:: DATA SHOWN

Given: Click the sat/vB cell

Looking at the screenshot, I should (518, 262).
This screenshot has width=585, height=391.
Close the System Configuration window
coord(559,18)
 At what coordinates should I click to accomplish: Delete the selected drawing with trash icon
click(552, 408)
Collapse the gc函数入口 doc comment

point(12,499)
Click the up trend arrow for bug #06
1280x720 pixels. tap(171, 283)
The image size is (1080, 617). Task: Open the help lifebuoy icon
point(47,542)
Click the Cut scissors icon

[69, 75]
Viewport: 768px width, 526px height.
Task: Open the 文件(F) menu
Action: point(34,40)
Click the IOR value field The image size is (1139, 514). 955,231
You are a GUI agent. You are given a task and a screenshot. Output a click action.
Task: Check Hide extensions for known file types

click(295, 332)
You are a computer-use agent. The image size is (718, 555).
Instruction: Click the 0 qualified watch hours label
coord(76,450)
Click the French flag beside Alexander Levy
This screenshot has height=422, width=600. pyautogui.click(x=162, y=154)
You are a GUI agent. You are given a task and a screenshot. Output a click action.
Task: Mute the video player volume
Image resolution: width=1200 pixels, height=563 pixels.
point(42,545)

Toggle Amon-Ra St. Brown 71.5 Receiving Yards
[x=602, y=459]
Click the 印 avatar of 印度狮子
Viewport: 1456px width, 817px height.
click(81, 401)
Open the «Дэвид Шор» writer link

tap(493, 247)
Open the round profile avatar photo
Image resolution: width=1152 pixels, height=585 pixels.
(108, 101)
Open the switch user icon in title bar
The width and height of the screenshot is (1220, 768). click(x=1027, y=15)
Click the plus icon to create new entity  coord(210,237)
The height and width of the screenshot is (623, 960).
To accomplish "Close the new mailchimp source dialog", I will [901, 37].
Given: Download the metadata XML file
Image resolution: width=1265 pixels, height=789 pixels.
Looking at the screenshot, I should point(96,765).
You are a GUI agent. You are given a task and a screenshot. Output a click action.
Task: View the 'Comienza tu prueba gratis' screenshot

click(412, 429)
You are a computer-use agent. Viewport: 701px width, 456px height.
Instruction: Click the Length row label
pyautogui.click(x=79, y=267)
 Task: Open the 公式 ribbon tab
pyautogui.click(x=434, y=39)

::::

WORK REQUEST:
Repeat the material, keeping every word exactly as it is.

RESPONSE:
Given: Click the sat/vB cell

Looking at the screenshot, I should (518, 262).
This screenshot has width=585, height=391.
Close the System Configuration window
coord(559,18)
 At what coordinates should I click to accomplish: Delete the selected drawing with trash icon
click(552, 408)
Collapse the gc函数入口 doc comment

point(12,499)
Click the up trend arrow for bug #06
1280x720 pixels. tap(171, 283)
The image size is (1080, 617). Task: Open the help lifebuoy icon
point(47,542)
Click the Cut scissors icon

[69, 75]
Viewport: 768px width, 526px height.
Task: Open the 文件(F) menu
Action: point(34,40)
Click the IOR value field The image size is (1139, 514). 955,231
You are a GUI agent. You are given a task and a screenshot. Output a click action.
Task: Check Hide extensions for known file types

click(295, 332)
You are a computer-use agent. The image size is (718, 555).
Instruction: Click the 0 qualified watch hours label
coord(76,450)
Click the French flag beside Alexander Levy
This screenshot has height=422, width=600. pyautogui.click(x=162, y=154)
You are a GUI agent. You are given a task and a screenshot. Output a click action.
Task: Mute the video player volume
Image resolution: width=1200 pixels, height=563 pixels.
point(42,545)

Toggle Amon-Ra St. Brown 71.5 Receiving Yards
[x=602, y=459]
Click the 印 avatar of 印度狮子
Viewport: 1456px width, 817px height.
click(81, 401)
Open the «Дэвид Шор» writer link

tap(493, 247)
Open the round profile avatar photo
Image resolution: width=1152 pixels, height=585 pixels.
(108, 101)
Open the switch user icon in title bar
The width and height of the screenshot is (1220, 768). click(x=1027, y=15)
Click the plus icon to create new entity  coord(210,237)
The height and width of the screenshot is (623, 960).
To accomplish "Close the new mailchimp source dialog", I will [901, 37].
Given: Download the metadata XML file
Image resolution: width=1265 pixels, height=789 pixels.
Looking at the screenshot, I should point(96,765).
You are a GUI agent. You are given a task and a screenshot. Output a click action.
Task: View the 'Comienza tu prueba gratis' screenshot

click(412, 429)
You are a computer-use agent. Viewport: 701px width, 456px height.
Instruction: Click the Length row label
pyautogui.click(x=79, y=267)
 Task: Open the 公式 ribbon tab
pyautogui.click(x=434, y=39)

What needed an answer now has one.